On 2021/12/24 15:03, Christoph Hellwig wrote:
> On Thu, Dec 23, 2021 at 11:37:21PM +0900, Tetsuo Handa wrote:
>>> @@ -1115,7 +1107,6 @@ static void __loop_clr_fd(struct loop_device *lo)
>>>  	/* freeze request queue during the transition */
>>>  	blk_mq_freeze_queue(lo->lo_queue);
>>>  
>>> -	destroy_workqueue(lo->workqueue);
>>
>> is it safe to remove destroy_workqueue() call here?
>>
>>>  	spin_lock_irq(&lo->lo_work_lock);
>>>  	list_for_each_entry_safe(worker, pos, &lo->idle_worker_list,
>>>  				idle_list) {
>>
>> destroy_workqueue() implies flush_workqueue() which is creating the lock
>> ordering problem.
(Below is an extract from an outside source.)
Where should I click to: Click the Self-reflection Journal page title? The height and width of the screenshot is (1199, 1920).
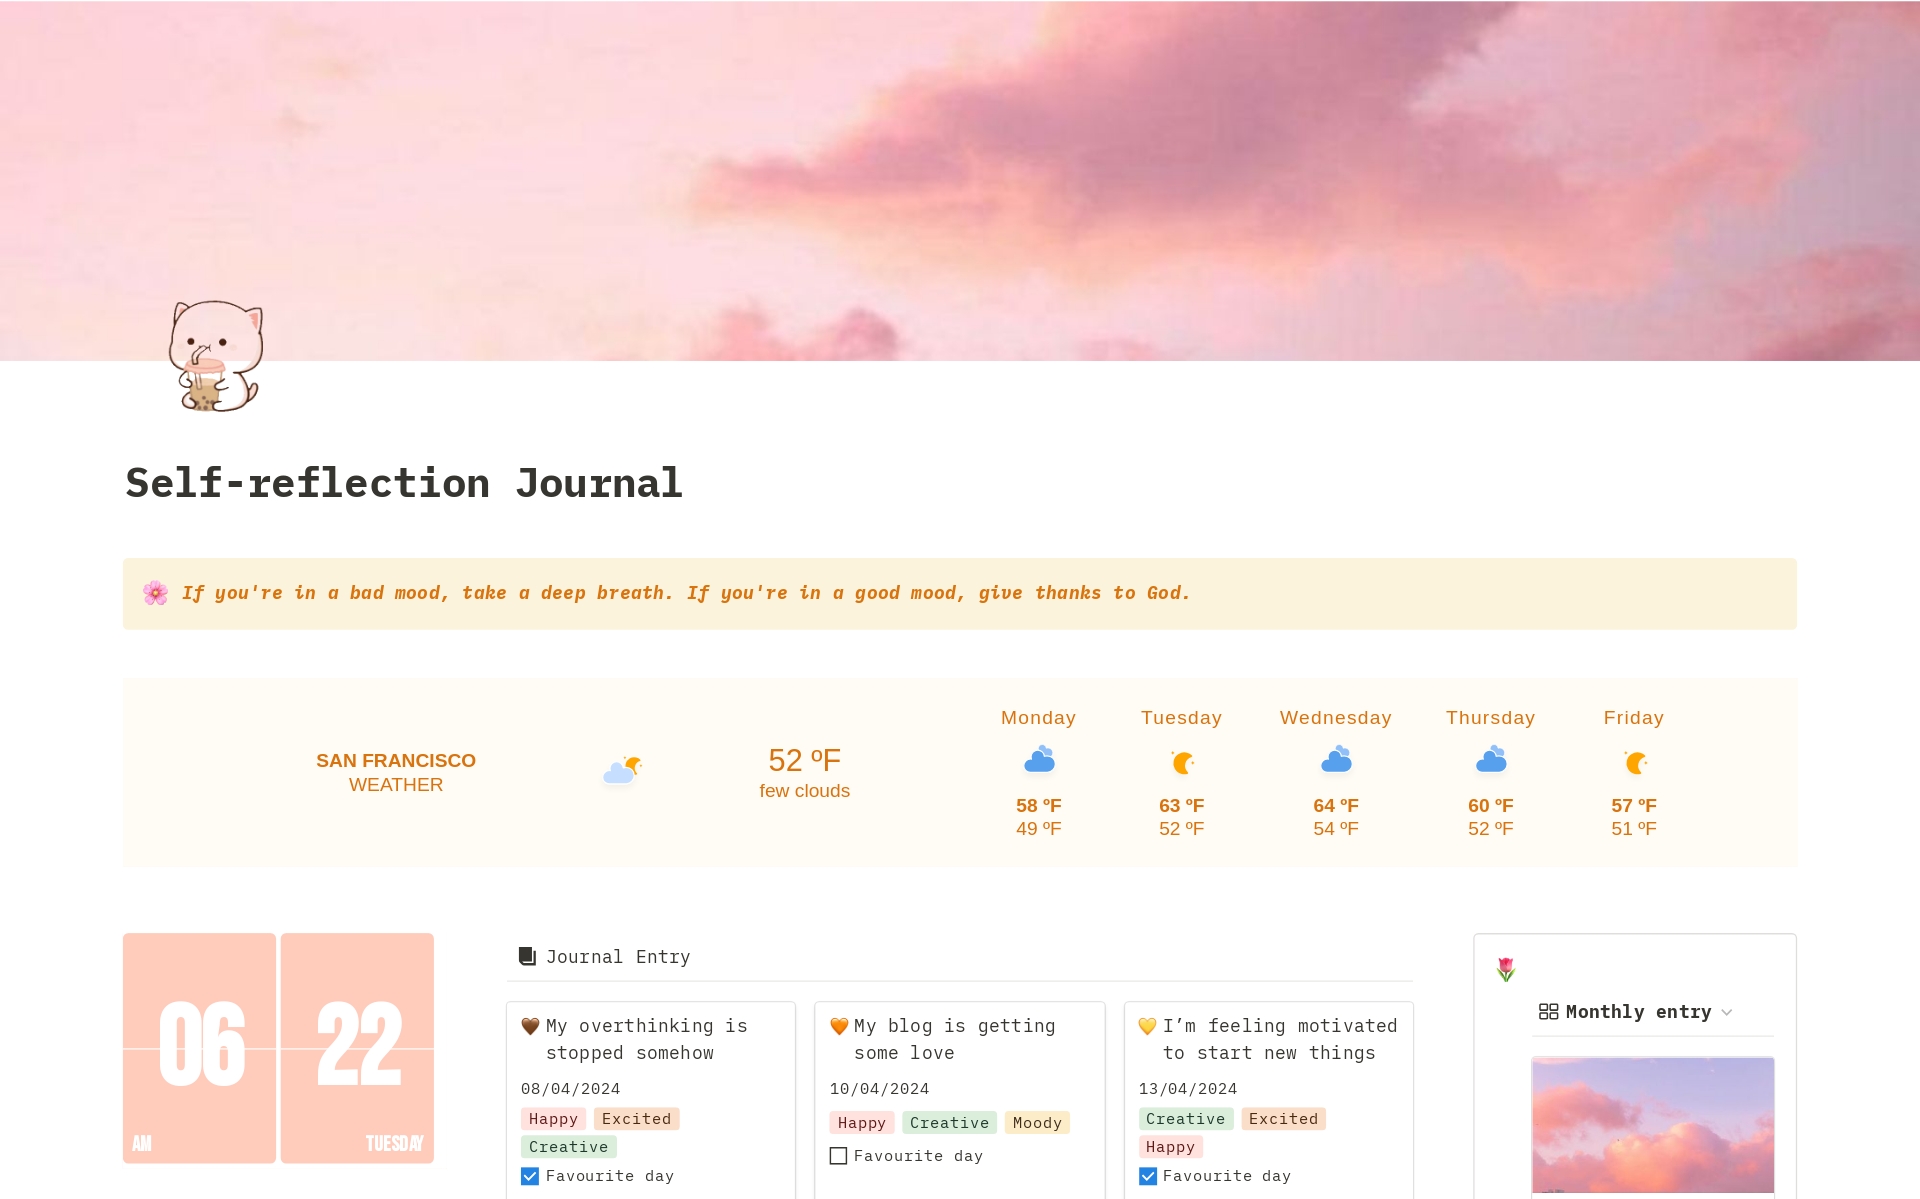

And I think that flush_workqueue() is required for making
>> sure that there is no more work to process (i.e. loop_process_work() is
>> no longer running) before start deleting idle workers.
>>
>> My understanding is that the problem is not the use of a per-device workqueue
>> but the need to call flush_workqueue() in order to make sure that all pending
>> works are completed.
> 
> All the work items are for requests, and the blk_mq_freeze_queue should
> take care of flushing them all out.

Hmm, OK.

(1) loop_queue_rq() calls blk_mq_start_request() and then calls loop_queue_work().

(2) loop_queue_work() allocates "struct work_struct" and calls queue_work().

(3) loop_handle_cmd() from loop_process_work() from loop_workfn() is called by a WQ thread.

(4) do_req_filebacked() from loop_handle_cmd() performs read/write on lo->lo_backing_file.

(5) Either completion function or loop_handle_cmd() calls blk_mq_complete_request().

Therefore, as long as blk_mq_freeze_queue(lo->lo_queue) waits for completion of (5) and
blocks new events for (2), there should be no work to process by loop_process_work().

Then, we can defer

	destroy_workqueue(lo->workqueue);
	spin_lock_irq(&lo->lo_work_lock);
	list_for_each_entry_safe(worker, pos, &lo->idle_worker_list,
				idle_list) {
		list_del(&worker->idle_list);
		rb_erase(&worker->rb_node, &lo->worker_tree);
		css_put(worker->blkcg_css);
		kfree(worker);
	}
	spin_unlock_irq(&lo->lo_work_lock);
	del_timer_sync(&lo->timer);

block in __loop_clr_fd() till loop_remove() if we want. Assuming that
loop devices are likely created only when there is no free one, a loop
device is likely reused once created. Then, we don't need to care idle
workers on every loop_configure()/__loop_clr_fd() pairs?

By the way, is it safe to use single global WQ if (4) is a synchronous I/O request?
Since there can be up to 1048576 loop devices, and one loop device can use another
loop device as lo->lo_backing_file (unless loop_validate_file() finds a circular
usage), one synchronous I/O request in (4) might recursively involve up to 1048576
works (which would be too many concurrency to be handled by a WQ) ?

Also, is

	blk_mq_start_request(rq);

	if (lo->lo_state != Lo_bound)
		return BLK_STS_IOERR;

in loop_queue_rq() correct? (Not only lo->lo_state test is racy, but wants
blk_mq_end_request() like lo_complete_rq() does?